People are starting to understand this as the hobby broadens. No one will say you can’t run a Regency romance with D&D, but it’ll suck for the GM as they have to either write or improvise mechanics for things that D&D is completely unable to do by the book. You can add a magic system to Cyberpunk 2020, but why? If you want the rest of the experience of Cyberpunk but with magic that’s one very specific thing, but even then you’d have to weigh that against just picking up Shadowrun. While you as the GM are going to create the real magic of your campaign, you need to consider what system you’re bringing along as your toolbox.

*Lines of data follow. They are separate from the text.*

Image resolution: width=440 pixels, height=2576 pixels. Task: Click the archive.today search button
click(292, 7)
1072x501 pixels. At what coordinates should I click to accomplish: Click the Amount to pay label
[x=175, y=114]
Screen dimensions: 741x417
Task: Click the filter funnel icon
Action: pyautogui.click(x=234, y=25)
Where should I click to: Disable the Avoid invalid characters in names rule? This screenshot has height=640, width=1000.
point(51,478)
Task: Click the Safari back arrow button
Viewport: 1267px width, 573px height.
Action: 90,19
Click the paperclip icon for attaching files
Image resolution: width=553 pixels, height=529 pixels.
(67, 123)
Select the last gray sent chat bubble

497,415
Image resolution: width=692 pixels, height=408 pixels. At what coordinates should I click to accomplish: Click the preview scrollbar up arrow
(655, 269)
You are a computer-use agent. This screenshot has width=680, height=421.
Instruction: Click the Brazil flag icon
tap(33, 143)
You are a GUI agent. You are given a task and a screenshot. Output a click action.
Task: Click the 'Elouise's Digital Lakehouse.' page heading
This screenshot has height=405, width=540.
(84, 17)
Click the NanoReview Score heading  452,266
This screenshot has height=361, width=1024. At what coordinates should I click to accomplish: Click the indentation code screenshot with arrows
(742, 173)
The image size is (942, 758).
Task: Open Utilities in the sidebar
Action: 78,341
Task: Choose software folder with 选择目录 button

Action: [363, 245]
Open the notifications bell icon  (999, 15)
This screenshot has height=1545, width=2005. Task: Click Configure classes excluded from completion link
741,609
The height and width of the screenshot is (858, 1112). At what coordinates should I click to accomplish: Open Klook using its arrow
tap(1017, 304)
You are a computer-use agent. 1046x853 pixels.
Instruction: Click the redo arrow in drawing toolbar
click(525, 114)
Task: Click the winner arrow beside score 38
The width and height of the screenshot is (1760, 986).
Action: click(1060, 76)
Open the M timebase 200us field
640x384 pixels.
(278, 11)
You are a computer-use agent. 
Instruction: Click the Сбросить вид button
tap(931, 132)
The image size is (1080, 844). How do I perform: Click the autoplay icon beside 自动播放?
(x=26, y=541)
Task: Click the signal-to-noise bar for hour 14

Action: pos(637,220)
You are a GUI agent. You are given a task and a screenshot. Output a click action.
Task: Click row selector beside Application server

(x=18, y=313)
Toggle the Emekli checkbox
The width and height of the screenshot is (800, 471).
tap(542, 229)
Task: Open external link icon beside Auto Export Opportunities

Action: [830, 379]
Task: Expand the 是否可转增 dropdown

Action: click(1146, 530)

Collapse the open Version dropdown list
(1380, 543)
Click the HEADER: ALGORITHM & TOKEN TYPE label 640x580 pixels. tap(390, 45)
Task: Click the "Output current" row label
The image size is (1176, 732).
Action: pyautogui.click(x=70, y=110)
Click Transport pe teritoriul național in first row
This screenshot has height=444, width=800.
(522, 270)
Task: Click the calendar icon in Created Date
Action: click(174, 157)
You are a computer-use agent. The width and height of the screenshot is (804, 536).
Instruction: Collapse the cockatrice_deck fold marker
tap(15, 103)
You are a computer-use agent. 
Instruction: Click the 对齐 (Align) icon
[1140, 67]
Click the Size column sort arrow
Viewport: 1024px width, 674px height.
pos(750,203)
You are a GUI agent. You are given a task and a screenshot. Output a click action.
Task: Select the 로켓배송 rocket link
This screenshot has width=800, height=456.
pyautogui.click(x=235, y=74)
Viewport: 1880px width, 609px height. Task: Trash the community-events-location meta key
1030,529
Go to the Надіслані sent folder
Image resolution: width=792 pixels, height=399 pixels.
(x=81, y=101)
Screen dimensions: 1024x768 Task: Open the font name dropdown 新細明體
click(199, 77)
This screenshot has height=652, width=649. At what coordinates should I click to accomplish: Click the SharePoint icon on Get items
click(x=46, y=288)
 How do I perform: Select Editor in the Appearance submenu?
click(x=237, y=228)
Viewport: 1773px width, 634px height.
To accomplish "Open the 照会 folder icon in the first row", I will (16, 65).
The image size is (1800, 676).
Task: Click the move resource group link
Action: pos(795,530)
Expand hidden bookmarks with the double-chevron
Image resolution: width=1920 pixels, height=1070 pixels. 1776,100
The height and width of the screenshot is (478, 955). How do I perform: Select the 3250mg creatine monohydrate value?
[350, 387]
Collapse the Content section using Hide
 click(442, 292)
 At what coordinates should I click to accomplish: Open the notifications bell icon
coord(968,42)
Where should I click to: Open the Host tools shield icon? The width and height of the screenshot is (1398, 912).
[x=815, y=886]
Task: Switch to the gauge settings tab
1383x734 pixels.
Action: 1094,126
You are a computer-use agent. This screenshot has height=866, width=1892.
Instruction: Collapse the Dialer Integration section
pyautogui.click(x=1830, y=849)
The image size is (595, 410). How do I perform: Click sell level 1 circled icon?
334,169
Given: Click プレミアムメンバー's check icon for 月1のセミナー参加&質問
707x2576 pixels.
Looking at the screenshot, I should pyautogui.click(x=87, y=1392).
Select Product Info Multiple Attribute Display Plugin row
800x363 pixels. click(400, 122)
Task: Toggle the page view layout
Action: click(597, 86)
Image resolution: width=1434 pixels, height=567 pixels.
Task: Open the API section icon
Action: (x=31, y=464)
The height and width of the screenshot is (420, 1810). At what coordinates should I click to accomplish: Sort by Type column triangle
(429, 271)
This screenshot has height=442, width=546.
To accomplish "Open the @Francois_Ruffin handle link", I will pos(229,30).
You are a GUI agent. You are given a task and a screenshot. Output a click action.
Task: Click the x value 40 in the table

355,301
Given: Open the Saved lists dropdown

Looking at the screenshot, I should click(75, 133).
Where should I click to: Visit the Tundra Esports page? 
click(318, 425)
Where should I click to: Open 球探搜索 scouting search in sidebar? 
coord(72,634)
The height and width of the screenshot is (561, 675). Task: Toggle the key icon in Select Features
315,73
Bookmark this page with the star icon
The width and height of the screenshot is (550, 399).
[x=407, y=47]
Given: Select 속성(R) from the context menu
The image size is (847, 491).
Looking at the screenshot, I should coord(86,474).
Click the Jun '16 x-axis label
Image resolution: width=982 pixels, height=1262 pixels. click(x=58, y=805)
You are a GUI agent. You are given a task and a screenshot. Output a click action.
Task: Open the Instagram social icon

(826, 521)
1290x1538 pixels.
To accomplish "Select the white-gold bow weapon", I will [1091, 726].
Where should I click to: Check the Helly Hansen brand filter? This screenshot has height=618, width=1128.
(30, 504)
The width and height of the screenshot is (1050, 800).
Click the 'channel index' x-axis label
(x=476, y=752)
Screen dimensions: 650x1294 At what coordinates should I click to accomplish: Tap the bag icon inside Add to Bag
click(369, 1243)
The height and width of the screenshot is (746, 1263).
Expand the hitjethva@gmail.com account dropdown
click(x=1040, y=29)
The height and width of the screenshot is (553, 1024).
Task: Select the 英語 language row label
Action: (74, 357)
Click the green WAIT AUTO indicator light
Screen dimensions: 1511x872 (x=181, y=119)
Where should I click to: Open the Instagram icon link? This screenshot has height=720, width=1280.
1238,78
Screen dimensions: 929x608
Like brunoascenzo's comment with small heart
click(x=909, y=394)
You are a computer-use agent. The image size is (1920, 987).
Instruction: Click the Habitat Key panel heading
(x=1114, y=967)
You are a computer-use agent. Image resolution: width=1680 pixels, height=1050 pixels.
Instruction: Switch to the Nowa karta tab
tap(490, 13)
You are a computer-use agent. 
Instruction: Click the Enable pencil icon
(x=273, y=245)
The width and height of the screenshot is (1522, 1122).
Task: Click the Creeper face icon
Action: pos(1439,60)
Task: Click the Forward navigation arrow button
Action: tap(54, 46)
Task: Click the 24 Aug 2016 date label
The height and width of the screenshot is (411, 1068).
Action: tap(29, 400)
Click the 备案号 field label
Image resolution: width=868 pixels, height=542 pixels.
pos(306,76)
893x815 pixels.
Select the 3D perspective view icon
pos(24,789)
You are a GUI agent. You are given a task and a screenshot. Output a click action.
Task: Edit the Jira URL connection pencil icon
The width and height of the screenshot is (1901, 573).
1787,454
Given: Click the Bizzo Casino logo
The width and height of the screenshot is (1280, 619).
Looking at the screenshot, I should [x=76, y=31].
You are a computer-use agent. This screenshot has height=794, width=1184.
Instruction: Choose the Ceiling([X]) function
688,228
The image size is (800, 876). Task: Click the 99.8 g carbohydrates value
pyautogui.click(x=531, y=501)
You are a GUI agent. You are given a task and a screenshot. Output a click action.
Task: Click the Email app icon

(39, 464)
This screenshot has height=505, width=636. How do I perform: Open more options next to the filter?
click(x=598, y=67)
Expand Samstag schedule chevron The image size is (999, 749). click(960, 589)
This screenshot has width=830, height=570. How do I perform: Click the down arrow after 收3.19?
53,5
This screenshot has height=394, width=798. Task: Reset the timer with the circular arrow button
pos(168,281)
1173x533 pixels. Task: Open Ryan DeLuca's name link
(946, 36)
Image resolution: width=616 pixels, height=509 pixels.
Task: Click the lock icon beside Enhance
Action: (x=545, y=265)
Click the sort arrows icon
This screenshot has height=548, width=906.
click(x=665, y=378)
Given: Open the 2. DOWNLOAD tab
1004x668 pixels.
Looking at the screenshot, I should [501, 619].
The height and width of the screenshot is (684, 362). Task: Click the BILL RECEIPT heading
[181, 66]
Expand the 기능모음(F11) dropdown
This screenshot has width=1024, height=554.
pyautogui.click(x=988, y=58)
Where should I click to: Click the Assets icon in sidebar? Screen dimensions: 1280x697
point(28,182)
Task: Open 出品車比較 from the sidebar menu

You can’t fix a car with just a hammer, but you’re going to be unhappy if you buy a compression tester to change your oil.


So after all that, how do you actually find a new system that’s going to benefit you? One piece of good news is that it’s unlikely there’s going to be a ‘trick’ answer to this question. If you want to play a cyberpunk game, you’ll probably have a good time playing Cyberpunk Red. If you decide you want something newer and pick up Hard Wired Island instead…you’re probably also going to have a good time playing that. It can’t be overstated that the most vocal people in online RPG spaces tend to be designers, who read, hack, and play RPGs differently than a lot of their audiences, and are generally much more critical than most gamers need to be. Even though you may be intending to play in the same campaign for the next six months, the risk of picking up a new game you heard something good about is still very low. And even with that said, make liberal use of the Session 3 Rule: if after three sessions you still don’t get it or it still isn’t fun, stop and play something else. But take those three sessions and engage with the game in good faith. If you weren’t going to engage with the game in good faith you shouldn’t have bought it.

You know what you like better than I do, that’s why there isn’t actually a list in this article. Pay attention to what you like, especially mechanics that you like. RPGs have historically been filled with things we tolerate to get to the good stuff, but depending on your play style the tolerated:good stuff ratio of a given system or even an entire type of system may be too high. Over the last several decades gamers spent a lot of time playing systems which were on the whole not great, even if they still added up to good experiences. On one hand, maybe you want to dump D&D for Fate, even Fate Accelerated, because you don’t want nearly as many rules. On the other, maybe you really want to play Exalted because even if the system is cumbersome the setting calls to you. Both of those are valid, which is why both Fate and Exalted have fans.

From a player’s perspective, exploring the RPG hobby and finding new games is low risk and should be relatively easy. Reviews are easy to find, whether they’re on Reddit, Youtube, or independent sites like this one. Anything written in the last 15ish years and popular enough to have a review is at the very least playable, so it’s worth spending a little time to investigate. And while you don’t have to poke your head down the indie rabbithole at all the weird and wonderful stuff coming out every day, if you do you’ll find it’ll expand your perspective of what gaming can be. In short, then, start with newer stuff, look for systems that complement what you want to do, and above all, know that there’s almost no downside to trying something new.